# Work order
Return, word for word, the lines of the listing below from the one with "Frog Splints (33, 805)" through the one with "Glossário (12, 2408)", and no other lines.

# Provided records

------

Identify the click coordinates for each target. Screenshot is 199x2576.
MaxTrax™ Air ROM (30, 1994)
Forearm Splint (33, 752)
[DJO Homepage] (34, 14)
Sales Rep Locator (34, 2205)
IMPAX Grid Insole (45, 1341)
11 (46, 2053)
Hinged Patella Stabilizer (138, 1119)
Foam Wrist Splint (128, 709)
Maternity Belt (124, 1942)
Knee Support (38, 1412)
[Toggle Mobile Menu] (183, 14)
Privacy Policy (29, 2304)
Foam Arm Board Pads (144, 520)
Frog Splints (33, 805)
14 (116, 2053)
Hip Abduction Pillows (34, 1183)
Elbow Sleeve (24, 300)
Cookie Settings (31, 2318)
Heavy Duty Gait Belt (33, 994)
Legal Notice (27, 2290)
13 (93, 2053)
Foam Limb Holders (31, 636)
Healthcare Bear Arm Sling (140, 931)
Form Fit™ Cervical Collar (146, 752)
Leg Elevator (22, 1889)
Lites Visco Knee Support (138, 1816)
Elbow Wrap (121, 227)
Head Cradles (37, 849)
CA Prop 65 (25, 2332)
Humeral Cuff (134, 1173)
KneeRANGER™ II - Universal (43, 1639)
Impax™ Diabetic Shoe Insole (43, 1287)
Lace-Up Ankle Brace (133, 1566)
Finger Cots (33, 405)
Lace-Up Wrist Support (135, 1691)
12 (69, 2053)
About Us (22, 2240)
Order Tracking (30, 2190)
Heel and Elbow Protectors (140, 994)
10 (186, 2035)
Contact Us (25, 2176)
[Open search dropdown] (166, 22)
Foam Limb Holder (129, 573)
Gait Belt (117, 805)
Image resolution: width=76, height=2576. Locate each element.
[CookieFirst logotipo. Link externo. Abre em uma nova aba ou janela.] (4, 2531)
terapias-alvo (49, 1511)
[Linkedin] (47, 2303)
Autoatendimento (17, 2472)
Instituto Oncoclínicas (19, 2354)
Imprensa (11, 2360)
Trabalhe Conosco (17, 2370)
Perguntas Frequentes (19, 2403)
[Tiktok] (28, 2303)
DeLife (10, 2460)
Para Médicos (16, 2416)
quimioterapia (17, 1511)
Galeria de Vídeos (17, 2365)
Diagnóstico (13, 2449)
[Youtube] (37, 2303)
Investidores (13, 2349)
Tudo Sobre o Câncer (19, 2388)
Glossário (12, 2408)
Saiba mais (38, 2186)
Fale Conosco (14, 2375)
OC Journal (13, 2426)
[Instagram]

------

# Solution for this exercise
Frog Splints (33, 805)
14 (116, 2053)
Hip Abduction Pillows (34, 1183)
Elbow Sleeve (24, 300)
Cookie Settings (31, 2318)
Heavy Duty Gait Belt (33, 994)
Legal Notice (27, 2290)
13 (93, 2053)
Foam Limb Holders (31, 636)
Healthcare Bear Arm Sling (140, 931)
Form Fit™ Cervical Collar (146, 752)
Leg Elevator (22, 1889)
Lites Visco Knee Support (138, 1816)
Elbow Wrap (121, 227)
Head Cradles (37, 849)
CA Prop 65 (25, 2332)
Humeral Cuff (134, 1173)
KneeRANGER™ II - Universal (43, 1639)
Impax™ Diabetic Shoe Insole (43, 1287)
Lace-Up Ankle Brace (133, 1566)
Finger Cots (33, 405)
Lace-Up Wrist Support (135, 1691)
12 (69, 2053)
About Us (22, 2240)
Order Tracking (30, 2190)
Heel and Elbow Protectors (140, 994)
10 (186, 2035)
Contact Us (25, 2176)
[Open search dropdown] (166, 22)
Foam Limb Holder (129, 573)
Gait Belt (117, 805)
Image resolution: width=76, height=2576. Locate each element.
[CookieFirst logotipo. Link externo. Abre em uma nova aba ou janela.] (4, 2531)
terapias-alvo (49, 1511)
[Linkedin] (47, 2303)
Autoatendimento (17, 2472)
Instituto Oncoclínicas (19, 2354)
Imprensa (11, 2360)
Trabalhe Conosco (17, 2370)
Perguntas Frequentes (19, 2403)
[Tiktok] (28, 2303)
DeLife (10, 2460)
Para Médicos (16, 2416)
quimioterapia (17, 1511)
Galeria de Vídeos (17, 2365)
Diagnóstico (13, 2449)
[Youtube] (37, 2303)
Investidores (13, 2349)
Tudo Sobre o Câncer (19, 2388)
Glossário (12, 2408)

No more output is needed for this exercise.